Bezinning bij / surfen naar:
- Jona 3, 1-10
- Marcus 1, 14-20
Zusters en broeders,
Vorige week hoorden we de roeping van de eerste apostelen zoals neergeschreven in het Johannesevangelie, vandaag horen we een gelijkaardig verhaal, maar deze keer in de versie van Marcus. Bij Johannes waren Andreas en hijzelf de eerste geroepenen, bij Marcus zijn het Petrus en Andreas. Zulke kleine verschillen tonen aan dat de evangelies geen historische verslagen zijn, en de evangelisten geen reporters die met de pen in de hand achter Jezus aanliepen om nauwkeurig al zijn woorden en daden te registreren.

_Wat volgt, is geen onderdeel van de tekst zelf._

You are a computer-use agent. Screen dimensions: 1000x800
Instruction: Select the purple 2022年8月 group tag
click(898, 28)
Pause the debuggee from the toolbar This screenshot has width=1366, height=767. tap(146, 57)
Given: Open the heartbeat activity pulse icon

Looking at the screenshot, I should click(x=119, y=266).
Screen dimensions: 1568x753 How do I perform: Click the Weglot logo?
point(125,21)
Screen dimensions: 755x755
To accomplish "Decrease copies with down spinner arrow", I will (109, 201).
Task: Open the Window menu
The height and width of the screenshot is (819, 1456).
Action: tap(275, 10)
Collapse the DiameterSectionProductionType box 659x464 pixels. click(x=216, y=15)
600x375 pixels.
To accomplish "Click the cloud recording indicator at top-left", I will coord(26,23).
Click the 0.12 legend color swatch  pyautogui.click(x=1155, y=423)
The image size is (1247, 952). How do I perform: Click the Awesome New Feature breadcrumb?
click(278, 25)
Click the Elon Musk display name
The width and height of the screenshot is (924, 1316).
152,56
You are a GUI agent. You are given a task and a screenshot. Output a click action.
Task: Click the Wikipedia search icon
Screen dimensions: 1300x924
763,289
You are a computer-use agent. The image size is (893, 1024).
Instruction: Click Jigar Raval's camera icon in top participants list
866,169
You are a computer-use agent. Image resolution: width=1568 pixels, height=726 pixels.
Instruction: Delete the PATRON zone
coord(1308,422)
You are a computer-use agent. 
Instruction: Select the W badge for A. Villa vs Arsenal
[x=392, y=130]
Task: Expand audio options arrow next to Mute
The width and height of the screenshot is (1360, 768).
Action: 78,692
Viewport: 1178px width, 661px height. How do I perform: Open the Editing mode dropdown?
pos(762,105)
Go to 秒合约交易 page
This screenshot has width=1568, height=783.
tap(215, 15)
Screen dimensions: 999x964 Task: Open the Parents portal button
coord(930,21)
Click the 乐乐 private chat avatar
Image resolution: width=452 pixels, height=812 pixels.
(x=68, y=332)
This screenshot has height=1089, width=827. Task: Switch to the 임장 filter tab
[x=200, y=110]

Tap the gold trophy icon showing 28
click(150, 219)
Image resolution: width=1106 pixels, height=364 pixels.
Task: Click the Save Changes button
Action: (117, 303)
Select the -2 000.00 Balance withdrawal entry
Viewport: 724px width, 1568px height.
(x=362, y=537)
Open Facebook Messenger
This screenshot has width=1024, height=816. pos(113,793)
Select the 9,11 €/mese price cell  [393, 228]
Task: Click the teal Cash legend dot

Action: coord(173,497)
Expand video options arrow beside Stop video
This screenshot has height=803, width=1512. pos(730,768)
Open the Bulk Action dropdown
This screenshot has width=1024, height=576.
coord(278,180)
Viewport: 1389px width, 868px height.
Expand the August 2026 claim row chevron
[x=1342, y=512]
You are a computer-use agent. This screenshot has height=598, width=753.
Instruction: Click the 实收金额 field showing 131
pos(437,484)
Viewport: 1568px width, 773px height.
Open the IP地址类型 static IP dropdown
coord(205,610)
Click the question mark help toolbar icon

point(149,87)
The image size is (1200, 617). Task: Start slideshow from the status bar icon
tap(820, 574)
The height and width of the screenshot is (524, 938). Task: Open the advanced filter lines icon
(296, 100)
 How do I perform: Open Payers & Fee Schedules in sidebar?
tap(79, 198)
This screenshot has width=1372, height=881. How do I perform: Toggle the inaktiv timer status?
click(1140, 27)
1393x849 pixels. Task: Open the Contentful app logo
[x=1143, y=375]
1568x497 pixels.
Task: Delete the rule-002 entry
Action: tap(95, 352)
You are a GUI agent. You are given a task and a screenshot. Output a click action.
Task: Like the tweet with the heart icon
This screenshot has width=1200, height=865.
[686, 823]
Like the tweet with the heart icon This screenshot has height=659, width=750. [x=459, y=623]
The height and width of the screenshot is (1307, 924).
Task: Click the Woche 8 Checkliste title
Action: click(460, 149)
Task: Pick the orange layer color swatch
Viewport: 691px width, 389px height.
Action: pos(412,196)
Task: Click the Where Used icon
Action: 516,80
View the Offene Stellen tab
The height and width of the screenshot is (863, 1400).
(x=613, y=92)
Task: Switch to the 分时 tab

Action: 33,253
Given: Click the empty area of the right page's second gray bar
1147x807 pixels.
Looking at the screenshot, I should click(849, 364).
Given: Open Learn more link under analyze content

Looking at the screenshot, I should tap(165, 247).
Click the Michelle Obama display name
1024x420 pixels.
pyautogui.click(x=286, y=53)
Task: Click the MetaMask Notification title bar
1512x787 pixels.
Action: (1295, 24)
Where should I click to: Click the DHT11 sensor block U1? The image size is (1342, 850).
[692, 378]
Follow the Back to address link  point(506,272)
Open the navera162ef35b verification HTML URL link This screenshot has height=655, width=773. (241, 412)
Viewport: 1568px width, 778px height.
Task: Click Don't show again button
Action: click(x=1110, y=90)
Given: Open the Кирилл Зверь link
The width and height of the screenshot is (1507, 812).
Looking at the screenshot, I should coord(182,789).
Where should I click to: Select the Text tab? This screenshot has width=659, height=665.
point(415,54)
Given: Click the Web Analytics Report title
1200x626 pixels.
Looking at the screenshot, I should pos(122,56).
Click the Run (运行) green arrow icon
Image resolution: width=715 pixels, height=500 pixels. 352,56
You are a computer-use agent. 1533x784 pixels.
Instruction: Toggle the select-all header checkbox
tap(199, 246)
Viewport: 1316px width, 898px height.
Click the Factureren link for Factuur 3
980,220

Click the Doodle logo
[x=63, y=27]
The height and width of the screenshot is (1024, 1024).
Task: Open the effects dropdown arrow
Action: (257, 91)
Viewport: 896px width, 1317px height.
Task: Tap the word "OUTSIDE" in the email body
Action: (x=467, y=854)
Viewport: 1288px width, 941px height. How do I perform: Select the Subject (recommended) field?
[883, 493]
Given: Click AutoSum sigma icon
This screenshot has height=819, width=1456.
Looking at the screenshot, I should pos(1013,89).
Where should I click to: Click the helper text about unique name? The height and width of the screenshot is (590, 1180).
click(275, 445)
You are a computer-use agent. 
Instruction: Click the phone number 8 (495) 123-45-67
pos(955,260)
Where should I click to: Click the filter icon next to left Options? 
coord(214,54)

Wat zijn de evangelies dan wél? Het zijn geloofsverhalen met daarin centraal de figuur van Jezus: wat Hij zei en wat Hij deed, om te ontdekken wie Hij was en is: de Zoon van God, die mensen om zich heen verzamelt, die mensen oproept om zich te bekeren, en die de Blijde Boodschap verkondigt. Vandaag roept Hij dus Simon Petrus en zijn broer Andreas, en ook de broers Jacobus en Johannes, alle vier net als Hijzelf vissers van beroep. Dat is een goede basis, vindt Jezus, want Hij belooft hun dat ze vissers van mensen zullen worden. Meteen laten ze alles in de steek om Hem te volgen. Maar wat bedoelt Hij nu eigenlijk met die ‘vissers van mensen’?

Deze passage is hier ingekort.